### Work item:
If a line of the material contains "Search", copy it.

────────────────────────────────────────

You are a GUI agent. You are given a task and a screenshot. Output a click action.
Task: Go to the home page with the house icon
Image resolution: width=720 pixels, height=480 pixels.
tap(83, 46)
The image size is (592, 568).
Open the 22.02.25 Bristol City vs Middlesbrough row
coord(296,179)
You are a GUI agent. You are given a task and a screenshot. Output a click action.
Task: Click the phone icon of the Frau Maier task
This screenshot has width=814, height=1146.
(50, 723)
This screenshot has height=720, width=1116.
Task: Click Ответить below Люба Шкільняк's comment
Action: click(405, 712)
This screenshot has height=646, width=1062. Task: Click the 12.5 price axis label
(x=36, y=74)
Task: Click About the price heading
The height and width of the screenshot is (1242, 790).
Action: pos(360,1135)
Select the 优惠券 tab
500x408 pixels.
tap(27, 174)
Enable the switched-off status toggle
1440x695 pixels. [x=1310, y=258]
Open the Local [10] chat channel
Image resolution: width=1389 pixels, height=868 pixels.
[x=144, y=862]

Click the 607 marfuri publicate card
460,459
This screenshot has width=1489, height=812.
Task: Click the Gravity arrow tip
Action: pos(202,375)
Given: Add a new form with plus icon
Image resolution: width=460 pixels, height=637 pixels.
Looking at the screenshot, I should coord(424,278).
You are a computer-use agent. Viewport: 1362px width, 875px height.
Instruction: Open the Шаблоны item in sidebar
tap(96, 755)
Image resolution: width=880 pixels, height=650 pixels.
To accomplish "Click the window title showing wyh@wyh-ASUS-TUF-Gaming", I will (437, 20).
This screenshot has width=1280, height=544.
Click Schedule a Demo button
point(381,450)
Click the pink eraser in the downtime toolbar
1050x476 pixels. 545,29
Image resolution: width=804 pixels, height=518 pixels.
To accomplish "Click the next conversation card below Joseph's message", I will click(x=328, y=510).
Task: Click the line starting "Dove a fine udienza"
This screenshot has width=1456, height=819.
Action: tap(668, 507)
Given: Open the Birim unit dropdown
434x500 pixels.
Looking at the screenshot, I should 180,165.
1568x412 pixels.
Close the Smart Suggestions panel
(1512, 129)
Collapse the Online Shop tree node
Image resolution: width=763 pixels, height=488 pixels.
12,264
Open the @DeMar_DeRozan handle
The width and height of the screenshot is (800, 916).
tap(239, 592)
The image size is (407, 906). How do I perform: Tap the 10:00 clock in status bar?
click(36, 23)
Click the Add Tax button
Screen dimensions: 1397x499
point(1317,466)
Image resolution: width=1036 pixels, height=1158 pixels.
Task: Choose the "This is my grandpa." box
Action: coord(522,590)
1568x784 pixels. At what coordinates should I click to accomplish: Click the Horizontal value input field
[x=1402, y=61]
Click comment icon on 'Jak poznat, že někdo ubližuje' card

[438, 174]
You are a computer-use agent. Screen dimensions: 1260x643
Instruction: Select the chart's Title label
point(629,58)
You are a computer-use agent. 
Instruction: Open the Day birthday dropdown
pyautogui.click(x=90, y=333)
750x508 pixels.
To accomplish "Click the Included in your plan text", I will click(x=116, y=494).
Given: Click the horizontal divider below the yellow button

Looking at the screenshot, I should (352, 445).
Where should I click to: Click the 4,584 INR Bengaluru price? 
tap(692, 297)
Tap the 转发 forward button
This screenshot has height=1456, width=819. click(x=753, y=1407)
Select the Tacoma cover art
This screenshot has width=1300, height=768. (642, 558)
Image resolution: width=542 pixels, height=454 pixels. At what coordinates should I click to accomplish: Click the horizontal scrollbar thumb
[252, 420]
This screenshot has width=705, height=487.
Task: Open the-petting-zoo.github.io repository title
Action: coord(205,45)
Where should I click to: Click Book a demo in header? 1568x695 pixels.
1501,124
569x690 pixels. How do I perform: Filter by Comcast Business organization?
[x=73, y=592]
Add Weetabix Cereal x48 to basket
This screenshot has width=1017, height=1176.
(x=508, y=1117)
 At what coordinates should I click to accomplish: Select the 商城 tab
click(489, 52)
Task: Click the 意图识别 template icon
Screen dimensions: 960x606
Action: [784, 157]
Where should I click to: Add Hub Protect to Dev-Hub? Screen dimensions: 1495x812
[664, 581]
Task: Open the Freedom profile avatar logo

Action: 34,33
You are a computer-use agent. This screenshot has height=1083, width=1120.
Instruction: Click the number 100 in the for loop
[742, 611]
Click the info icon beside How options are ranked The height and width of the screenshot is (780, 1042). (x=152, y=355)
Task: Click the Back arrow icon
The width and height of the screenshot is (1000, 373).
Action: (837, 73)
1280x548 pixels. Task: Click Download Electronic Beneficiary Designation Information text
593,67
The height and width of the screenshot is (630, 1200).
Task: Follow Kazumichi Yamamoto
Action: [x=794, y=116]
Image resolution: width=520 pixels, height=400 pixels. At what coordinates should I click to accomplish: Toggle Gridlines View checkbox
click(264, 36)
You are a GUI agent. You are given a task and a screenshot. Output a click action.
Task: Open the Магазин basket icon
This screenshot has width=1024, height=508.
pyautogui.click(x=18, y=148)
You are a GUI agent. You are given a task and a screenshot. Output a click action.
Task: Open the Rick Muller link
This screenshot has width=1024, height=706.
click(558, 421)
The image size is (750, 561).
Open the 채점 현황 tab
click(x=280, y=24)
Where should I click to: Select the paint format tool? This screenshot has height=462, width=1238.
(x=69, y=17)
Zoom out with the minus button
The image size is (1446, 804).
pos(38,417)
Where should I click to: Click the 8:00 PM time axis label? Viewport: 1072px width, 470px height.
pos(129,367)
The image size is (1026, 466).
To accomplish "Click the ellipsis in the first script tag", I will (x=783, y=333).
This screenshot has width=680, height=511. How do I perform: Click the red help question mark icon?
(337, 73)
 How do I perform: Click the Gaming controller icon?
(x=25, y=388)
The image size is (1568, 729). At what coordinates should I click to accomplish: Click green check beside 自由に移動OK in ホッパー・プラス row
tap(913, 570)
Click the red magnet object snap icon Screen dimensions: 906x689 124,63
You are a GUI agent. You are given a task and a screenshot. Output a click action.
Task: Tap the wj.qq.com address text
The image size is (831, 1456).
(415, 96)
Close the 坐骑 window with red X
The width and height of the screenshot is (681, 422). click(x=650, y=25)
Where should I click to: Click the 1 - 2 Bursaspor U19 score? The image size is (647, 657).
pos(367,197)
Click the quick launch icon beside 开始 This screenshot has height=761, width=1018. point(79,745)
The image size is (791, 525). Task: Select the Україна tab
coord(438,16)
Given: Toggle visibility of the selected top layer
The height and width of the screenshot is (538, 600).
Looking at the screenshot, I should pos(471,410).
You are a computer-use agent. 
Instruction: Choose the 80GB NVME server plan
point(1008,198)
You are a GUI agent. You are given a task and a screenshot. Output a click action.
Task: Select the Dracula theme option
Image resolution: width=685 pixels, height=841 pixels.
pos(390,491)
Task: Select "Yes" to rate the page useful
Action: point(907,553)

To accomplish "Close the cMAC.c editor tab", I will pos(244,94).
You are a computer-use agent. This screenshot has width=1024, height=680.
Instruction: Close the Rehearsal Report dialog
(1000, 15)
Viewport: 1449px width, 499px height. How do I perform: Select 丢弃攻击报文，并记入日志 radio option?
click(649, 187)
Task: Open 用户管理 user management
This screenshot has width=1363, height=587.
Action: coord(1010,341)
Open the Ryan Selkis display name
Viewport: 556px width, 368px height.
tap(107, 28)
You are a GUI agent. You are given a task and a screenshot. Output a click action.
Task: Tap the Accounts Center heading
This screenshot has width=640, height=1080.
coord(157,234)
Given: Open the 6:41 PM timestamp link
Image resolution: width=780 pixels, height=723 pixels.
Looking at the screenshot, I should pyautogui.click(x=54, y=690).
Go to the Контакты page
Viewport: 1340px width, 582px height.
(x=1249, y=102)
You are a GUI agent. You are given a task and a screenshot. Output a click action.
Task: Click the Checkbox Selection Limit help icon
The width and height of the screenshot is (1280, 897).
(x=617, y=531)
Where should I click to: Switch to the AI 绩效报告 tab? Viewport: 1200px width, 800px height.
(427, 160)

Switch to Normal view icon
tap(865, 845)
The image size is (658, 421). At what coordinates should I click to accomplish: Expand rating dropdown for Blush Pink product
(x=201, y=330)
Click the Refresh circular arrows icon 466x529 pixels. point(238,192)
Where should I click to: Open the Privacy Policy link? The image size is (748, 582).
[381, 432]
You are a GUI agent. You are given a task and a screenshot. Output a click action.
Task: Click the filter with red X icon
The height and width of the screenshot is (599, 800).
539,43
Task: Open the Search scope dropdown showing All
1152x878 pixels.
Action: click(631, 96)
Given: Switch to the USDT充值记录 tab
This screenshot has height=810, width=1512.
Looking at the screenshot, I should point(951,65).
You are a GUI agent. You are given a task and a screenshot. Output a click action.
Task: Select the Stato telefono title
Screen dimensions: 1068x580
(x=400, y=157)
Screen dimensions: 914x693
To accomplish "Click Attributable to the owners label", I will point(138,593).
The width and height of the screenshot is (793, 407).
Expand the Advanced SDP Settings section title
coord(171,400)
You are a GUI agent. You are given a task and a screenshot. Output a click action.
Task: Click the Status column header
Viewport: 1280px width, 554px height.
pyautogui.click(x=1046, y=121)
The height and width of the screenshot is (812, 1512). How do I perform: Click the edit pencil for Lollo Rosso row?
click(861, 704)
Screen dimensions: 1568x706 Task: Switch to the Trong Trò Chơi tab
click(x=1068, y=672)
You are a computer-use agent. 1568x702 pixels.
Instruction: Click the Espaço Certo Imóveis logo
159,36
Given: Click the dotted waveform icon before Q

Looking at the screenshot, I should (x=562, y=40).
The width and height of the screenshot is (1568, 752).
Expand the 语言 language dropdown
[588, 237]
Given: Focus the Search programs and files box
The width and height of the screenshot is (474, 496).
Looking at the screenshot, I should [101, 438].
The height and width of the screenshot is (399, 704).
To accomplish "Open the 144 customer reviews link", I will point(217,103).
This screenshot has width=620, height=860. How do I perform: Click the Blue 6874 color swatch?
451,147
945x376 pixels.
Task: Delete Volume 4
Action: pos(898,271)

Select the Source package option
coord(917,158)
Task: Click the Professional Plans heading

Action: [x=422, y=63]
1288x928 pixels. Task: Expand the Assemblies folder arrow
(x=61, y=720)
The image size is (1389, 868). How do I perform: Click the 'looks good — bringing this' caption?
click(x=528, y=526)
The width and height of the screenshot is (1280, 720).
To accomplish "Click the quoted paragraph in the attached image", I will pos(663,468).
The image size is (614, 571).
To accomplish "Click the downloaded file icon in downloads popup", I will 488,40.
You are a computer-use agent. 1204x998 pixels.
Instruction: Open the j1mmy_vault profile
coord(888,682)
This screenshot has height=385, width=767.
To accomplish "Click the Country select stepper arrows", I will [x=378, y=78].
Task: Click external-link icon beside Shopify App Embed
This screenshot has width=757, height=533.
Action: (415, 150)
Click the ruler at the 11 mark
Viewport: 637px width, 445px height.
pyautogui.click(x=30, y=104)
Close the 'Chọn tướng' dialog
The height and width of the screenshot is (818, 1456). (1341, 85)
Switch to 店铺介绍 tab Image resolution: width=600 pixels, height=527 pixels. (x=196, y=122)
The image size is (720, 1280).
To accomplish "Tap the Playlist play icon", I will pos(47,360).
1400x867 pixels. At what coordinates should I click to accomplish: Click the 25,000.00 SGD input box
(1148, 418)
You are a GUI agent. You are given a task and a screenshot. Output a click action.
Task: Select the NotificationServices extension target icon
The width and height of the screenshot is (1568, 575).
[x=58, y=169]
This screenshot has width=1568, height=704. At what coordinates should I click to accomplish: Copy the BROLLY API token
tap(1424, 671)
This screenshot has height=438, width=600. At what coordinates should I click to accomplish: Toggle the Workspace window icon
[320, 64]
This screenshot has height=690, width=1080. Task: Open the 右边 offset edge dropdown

────────────────────────────────────────

### Response area:
Task: Open the Search scope dropdown showing All
Given: Focus the Search programs and files box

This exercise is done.